Dataset:
- Opening Delimiter -
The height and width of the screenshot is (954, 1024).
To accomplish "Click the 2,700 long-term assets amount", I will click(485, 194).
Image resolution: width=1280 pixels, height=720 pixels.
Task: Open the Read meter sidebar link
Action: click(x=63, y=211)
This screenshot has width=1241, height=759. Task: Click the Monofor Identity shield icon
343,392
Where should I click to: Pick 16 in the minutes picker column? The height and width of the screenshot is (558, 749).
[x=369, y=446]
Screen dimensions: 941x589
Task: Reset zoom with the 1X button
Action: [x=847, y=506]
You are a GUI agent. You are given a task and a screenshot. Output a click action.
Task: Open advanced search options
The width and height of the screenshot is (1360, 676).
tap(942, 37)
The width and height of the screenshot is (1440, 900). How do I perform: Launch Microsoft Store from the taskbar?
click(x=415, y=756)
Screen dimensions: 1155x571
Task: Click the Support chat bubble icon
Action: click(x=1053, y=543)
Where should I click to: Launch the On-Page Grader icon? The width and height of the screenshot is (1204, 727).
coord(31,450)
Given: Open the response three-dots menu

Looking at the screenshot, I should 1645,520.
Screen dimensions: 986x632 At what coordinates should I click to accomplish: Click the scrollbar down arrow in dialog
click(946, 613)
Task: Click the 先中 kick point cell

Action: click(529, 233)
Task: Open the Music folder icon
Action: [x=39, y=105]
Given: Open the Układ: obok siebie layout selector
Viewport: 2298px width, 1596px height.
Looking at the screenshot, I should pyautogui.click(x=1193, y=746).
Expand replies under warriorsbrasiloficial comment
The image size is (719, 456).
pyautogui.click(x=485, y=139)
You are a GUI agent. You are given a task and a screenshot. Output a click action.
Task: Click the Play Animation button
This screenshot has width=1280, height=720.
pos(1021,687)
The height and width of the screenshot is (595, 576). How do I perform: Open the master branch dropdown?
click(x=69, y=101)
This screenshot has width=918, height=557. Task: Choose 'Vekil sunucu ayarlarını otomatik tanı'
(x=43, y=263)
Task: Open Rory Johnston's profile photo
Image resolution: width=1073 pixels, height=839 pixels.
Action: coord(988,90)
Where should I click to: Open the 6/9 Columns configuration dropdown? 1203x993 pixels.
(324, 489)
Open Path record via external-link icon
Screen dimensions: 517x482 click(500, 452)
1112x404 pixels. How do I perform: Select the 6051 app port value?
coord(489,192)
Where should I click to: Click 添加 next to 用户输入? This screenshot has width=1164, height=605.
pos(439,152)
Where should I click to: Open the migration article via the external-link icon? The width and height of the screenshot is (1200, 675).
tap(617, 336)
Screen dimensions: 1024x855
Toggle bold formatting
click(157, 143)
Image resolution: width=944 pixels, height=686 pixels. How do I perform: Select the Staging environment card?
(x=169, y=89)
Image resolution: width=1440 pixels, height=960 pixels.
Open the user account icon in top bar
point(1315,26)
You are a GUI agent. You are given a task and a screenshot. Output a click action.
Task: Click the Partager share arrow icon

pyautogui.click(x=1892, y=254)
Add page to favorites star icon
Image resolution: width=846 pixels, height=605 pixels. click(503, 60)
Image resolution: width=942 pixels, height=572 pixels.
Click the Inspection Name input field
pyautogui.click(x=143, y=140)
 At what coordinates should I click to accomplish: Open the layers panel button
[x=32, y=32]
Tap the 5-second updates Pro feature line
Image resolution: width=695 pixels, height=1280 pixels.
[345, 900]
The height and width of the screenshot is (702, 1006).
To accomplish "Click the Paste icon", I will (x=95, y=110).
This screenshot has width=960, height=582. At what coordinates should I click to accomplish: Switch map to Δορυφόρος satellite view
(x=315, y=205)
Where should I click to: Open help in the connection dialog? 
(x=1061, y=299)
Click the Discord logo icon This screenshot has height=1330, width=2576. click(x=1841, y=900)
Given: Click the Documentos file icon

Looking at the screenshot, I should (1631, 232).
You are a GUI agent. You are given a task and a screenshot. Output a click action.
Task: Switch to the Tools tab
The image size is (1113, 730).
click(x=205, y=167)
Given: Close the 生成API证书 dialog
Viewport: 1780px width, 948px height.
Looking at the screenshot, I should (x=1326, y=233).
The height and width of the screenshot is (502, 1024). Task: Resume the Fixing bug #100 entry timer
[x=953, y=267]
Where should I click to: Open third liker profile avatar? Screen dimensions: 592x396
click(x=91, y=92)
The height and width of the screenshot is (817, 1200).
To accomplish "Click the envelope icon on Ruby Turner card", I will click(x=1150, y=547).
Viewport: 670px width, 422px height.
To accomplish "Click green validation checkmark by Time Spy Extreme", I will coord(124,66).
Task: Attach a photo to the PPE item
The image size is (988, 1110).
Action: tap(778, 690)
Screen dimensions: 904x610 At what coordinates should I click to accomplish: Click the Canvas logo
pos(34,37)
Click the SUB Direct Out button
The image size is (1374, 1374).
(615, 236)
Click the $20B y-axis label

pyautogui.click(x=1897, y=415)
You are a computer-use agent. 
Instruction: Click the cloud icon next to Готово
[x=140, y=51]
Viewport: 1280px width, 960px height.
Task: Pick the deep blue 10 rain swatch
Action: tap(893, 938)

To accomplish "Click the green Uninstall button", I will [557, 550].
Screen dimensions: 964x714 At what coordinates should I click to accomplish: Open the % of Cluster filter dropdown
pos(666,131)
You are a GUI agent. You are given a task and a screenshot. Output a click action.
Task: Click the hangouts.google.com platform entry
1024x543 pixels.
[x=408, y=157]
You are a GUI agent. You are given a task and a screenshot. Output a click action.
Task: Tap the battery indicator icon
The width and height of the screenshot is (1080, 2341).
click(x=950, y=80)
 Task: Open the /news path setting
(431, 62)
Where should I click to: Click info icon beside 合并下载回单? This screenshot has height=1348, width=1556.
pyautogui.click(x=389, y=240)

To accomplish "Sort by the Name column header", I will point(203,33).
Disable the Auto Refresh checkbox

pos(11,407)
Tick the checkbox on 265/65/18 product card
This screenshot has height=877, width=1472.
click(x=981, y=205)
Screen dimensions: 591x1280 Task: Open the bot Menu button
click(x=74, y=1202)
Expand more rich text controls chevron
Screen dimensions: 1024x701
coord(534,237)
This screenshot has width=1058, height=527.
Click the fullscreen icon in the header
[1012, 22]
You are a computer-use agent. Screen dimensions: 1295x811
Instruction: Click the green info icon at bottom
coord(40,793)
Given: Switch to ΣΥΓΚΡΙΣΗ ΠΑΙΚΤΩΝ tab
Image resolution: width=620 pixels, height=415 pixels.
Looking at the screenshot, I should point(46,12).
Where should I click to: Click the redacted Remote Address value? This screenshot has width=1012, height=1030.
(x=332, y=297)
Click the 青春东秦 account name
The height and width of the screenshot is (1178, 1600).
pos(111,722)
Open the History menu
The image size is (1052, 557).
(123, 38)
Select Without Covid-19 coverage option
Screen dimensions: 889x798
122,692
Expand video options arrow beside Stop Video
- Closing Delimiter -
Problem details: Recopy the whole listing exactly.

Result for this task:
The height and width of the screenshot is (954, 1024).
To accomplish "Click the 2,700 long-term assets amount", I will click(485, 194).
Image resolution: width=1280 pixels, height=720 pixels.
Task: Open the Read meter sidebar link
Action: click(x=63, y=211)
This screenshot has width=1241, height=759. Task: Click the Monofor Identity shield icon
343,392
Where should I click to: Pick 16 in the minutes picker column? The height and width of the screenshot is (558, 749).
[x=369, y=446]
Screen dimensions: 941x589
Task: Reset zoom with the 1X button
Action: [x=847, y=506]
You are a GUI agent. You are given a task and a screenshot. Output a click action.
Task: Open advanced search options
The width and height of the screenshot is (1360, 676).
tap(942, 37)
The width and height of the screenshot is (1440, 900). How do I perform: Launch Microsoft Store from the taskbar?
click(x=415, y=756)
Screen dimensions: 1155x571
Task: Click the Support chat bubble icon
Action: click(x=1053, y=543)
Where should I click to: Launch the On-Page Grader icon? The width and height of the screenshot is (1204, 727).
coord(31,450)
Given: Open the response three-dots menu

Looking at the screenshot, I should 1645,520.
Screen dimensions: 986x632 At what coordinates should I click to accomplish: Click the scrollbar down arrow in dialog
click(946, 613)
Task: Click the 先中 kick point cell

Action: click(529, 233)
Task: Open the Music folder icon
Action: [x=39, y=105]
Given: Open the Układ: obok siebie layout selector
Viewport: 2298px width, 1596px height.
Looking at the screenshot, I should pyautogui.click(x=1193, y=746).
Expand replies under warriorsbrasiloficial comment
The image size is (719, 456).
pyautogui.click(x=485, y=139)
You are a GUI agent. You are given a task and a screenshot. Output a click action.
Task: Click the Play Animation button
This screenshot has width=1280, height=720.
pos(1021,687)
The height and width of the screenshot is (595, 576). How do I perform: Open the master branch dropdown?
click(x=69, y=101)
This screenshot has width=918, height=557. Task: Choose 'Vekil sunucu ayarlarını otomatik tanı'
(x=43, y=263)
Task: Open Rory Johnston's profile photo
Image resolution: width=1073 pixels, height=839 pixels.
Action: coord(988,90)
Where should I click to: Open the 6/9 Columns configuration dropdown? 1203x993 pixels.
(324, 489)
Open Path record via external-link icon
Screen dimensions: 517x482 click(500, 452)
1112x404 pixels. How do I perform: Select the 6051 app port value?
coord(489,192)
Where should I click to: Click 添加 next to 用户输入? This screenshot has width=1164, height=605.
pos(439,152)
Where should I click to: Open the migration article via the external-link icon? The width and height of the screenshot is (1200, 675).
tap(617, 336)
Screen dimensions: 1024x855
Toggle bold formatting
click(157, 143)
Image resolution: width=944 pixels, height=686 pixels. How do I perform: Select the Staging environment card?
(x=169, y=89)
Image resolution: width=1440 pixels, height=960 pixels.
Open the user account icon in top bar
point(1315,26)
You are a GUI agent. You are given a task and a screenshot. Output a click action.
Task: Click the Partager share arrow icon

pyautogui.click(x=1892, y=254)
Add page to favorites star icon
Image resolution: width=846 pixels, height=605 pixels. click(503, 60)
Image resolution: width=942 pixels, height=572 pixels.
Click the Inspection Name input field
pyautogui.click(x=143, y=140)
 At what coordinates should I click to accomplish: Open the layers panel button
[x=32, y=32]
Tap the 5-second updates Pro feature line
Image resolution: width=695 pixels, height=1280 pixels.
[345, 900]
The height and width of the screenshot is (702, 1006).
To accomplish "Click the Paste icon", I will (x=95, y=110).
This screenshot has width=960, height=582. At what coordinates should I click to accomplish: Switch map to Δορυφόρος satellite view
(x=315, y=205)
Where should I click to: Open help in the connection dialog? 
(x=1061, y=299)
Click the Discord logo icon This screenshot has height=1330, width=2576. click(x=1841, y=900)
Given: Click the Documentos file icon

Looking at the screenshot, I should (1631, 232).
You are a GUI agent. You are given a task and a screenshot. Output a click action.
Task: Switch to the Tools tab
The image size is (1113, 730).
click(x=205, y=167)
Given: Close the 生成API证书 dialog
Viewport: 1780px width, 948px height.
Looking at the screenshot, I should (x=1326, y=233).
The height and width of the screenshot is (502, 1024). Task: Resume the Fixing bug #100 entry timer
[x=953, y=267]
Where should I click to: Open third liker profile avatar? Screen dimensions: 592x396
click(x=91, y=92)
The height and width of the screenshot is (817, 1200).
To accomplish "Click the envelope icon on Ruby Turner card", I will click(x=1150, y=547).
Viewport: 670px width, 422px height.
To accomplish "Click green validation checkmark by Time Spy Extreme", I will coord(124,66).
Task: Attach a photo to the PPE item
The image size is (988, 1110).
Action: tap(778, 690)
Screen dimensions: 904x610 At what coordinates should I click to accomplish: Click the Canvas logo
pos(34,37)
Click the SUB Direct Out button
The image size is (1374, 1374).
(615, 236)
Click the $20B y-axis label

pyautogui.click(x=1897, y=415)
You are a computer-use agent. 
Instruction: Click the cloud icon next to Готово
[x=140, y=51]
Viewport: 1280px width, 960px height.
Task: Pick the deep blue 10 rain swatch
Action: tap(893, 938)

To accomplish "Click the green Uninstall button", I will [557, 550].
Screen dimensions: 964x714 At what coordinates should I click to accomplish: Open the % of Cluster filter dropdown
pos(666,131)
You are a GUI agent. You are given a task and a screenshot. Output a click action.
Task: Click the hangouts.google.com platform entry
1024x543 pixels.
[x=408, y=157]
You are a GUI agent. You are given a task and a screenshot. Output a click action.
Task: Tap the battery indicator icon
The width and height of the screenshot is (1080, 2341).
click(x=950, y=80)
 Task: Open the /news path setting
(431, 62)
Where should I click to: Click info icon beside 合并下载回单? This screenshot has height=1348, width=1556.
pyautogui.click(x=389, y=240)

To accomplish "Sort by the Name column header", I will point(203,33).
Disable the Auto Refresh checkbox

pos(11,407)
Tick the checkbox on 265/65/18 product card
This screenshot has height=877, width=1472.
click(x=981, y=205)
Screen dimensions: 591x1280 Task: Open the bot Menu button
click(x=74, y=1202)
Expand more rich text controls chevron
Screen dimensions: 1024x701
coord(534,237)
This screenshot has width=1058, height=527.
Click the fullscreen icon in the header
[1012, 22]
You are a computer-use agent. Screen dimensions: 1295x811
Instruction: Click the green info icon at bottom
coord(40,793)
Given: Switch to ΣΥΓΚΡΙΣΗ ΠΑΙΚΤΩΝ tab
Image resolution: width=620 pixels, height=415 pixels.
Looking at the screenshot, I should point(46,12).
Where should I click to: Click the redacted Remote Address value? This screenshot has width=1012, height=1030.
(x=332, y=297)
Click the 青春东秦 account name
The height and width of the screenshot is (1178, 1600).
pos(111,722)
Open the History menu
The image size is (1052, 557).
(123, 38)
Select Without Covid-19 coverage option
Screen dimensions: 889x798
122,692
Expand video options arrow beside Stop Video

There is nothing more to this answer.